Mitte 1943 wurden in Birkenau alle SS-Männer durch Frauen im Dienste der SS ersetzt. Sie kamen aus Ravensbrück nach Auschwitz, um hier Ordnung zu schaffen. Unter ihnen war die Aufseherin Franz. Sie erfuhr, dass ich Deutsch konnte. Sie musterte mich genau und sagte, dass ich [ab jetzt] die Eingangs- und Ausgangsbücher führen würde. Ich sollte am Ende der Küche arbeiten, dort wo ein kleiner, mit Buchführungsbüchern vollbelegter Tisch mit Schubladen aufgestellt wurde. Am nächsten Tag trat Aufseherin Franz zusammen mit einem polnischen Häftling, der das Abzeichen „P“ für politisch trug, in die Küche. Sie brachte ihn zum Tisch, an dem ich arbeitete und erklärte, dass dieser Häftling mir die Führung der Eingangs- und Ausgangsbücher beibringen werde. Er sagte, sein Vorname sei Tadeusz.[1]

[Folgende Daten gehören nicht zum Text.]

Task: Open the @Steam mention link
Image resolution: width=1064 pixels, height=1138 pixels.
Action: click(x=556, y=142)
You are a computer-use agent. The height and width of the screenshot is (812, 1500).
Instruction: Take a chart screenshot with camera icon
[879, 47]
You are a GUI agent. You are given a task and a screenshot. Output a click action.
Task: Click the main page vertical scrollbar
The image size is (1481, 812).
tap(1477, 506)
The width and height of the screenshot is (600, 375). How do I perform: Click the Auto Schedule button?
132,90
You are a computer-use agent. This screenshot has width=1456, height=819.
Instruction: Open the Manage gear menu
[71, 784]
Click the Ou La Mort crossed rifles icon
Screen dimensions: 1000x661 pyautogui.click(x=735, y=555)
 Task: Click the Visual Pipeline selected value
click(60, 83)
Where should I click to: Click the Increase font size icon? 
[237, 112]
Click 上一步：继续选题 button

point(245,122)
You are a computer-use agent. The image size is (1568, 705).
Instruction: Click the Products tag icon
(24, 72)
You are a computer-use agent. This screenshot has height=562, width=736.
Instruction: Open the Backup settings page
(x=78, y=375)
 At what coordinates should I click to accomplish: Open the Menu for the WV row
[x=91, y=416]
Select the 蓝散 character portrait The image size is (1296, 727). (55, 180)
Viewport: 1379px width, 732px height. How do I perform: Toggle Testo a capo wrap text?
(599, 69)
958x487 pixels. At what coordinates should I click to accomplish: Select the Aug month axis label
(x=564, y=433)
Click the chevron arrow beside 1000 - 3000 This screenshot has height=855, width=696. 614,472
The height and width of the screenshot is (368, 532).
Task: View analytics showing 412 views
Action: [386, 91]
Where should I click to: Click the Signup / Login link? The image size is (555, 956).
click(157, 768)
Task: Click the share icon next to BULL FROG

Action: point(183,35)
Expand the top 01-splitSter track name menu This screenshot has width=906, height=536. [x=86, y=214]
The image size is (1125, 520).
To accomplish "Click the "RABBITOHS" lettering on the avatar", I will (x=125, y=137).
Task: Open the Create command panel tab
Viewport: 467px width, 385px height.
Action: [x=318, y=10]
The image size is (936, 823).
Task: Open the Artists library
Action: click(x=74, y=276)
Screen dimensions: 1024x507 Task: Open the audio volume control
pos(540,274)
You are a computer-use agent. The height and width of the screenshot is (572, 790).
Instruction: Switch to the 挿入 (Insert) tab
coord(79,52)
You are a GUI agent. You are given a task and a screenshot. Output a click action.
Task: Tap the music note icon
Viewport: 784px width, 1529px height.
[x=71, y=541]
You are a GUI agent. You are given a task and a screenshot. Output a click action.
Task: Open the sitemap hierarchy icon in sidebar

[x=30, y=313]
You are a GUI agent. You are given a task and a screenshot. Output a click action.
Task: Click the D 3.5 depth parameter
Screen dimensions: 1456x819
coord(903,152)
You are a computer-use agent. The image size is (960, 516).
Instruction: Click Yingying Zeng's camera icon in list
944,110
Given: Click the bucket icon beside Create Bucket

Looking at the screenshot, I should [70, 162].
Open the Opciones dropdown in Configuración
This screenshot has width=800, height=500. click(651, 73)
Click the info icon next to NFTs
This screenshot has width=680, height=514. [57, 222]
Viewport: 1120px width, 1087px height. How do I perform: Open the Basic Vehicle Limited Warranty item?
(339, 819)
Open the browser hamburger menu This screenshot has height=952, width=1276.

Mein Treffen mit Tadeusz und ganz sicher die Tatsache, dass ich Auschwitz überlebt habe, verdanke ich in gewisser Weise der Aufseherin Franz. Vieles im Lager hing davon ab, auf welches Individuum man traf. Deswegen schaute ich mir sie gründlich an, als sie das erste Mal in die Küche kam. Sie war eine eher unscheinbare Person, nicht allzu groß, dunkelhaarig, von durchschnittlichem Aussehen und ziemlich füllig. Sie war einige Jahre älter als ich. Gleich zu Beginn hielt sie eine Rede. Sie verkündete, dass der SS-Frauen-Trupp hier angekommen sei, um diesen Sumpf in ein ordentliches Lager zu verwandeln, nach dem Vorbild von Ravensbrück. In Auschwitz sollte ein Musterlager entstehen. Um das zu erreichen, sei die Mitwirkung aller Häftlinge unabdingbar. Sie fügte noch hinzu, und das habe ich mir sehr gut gemerkt, dass sie niemanden schlagen werde, da sie sich nicht die Hände schmutzig machen wollte. Sollten wir gewissenhaft arbeiten, hätten wir ein ruhiges Leben, das wurde von ihr ebenfalls gesagt. Sie warnte uns vor allen Verstößen gegen das Reglement, da sie hart bestraft würden. Leider waren Verstöße gegen das Reglement nicht zu vermeiden, da im Lager fast alles eine Straftat war.

 

[1] Tadeusz Paolone (1909-1943), Häftling im KZ Auschwitz mit der Nummer 329, wurde wegen seiner konspirativen Tätigkeit im Lager erschossen. Zofia Posmysz beschrieb ihr Treffen mit ihm in ihrer Erzählung Chrystus oświęcimski [Christus von Auschwitz].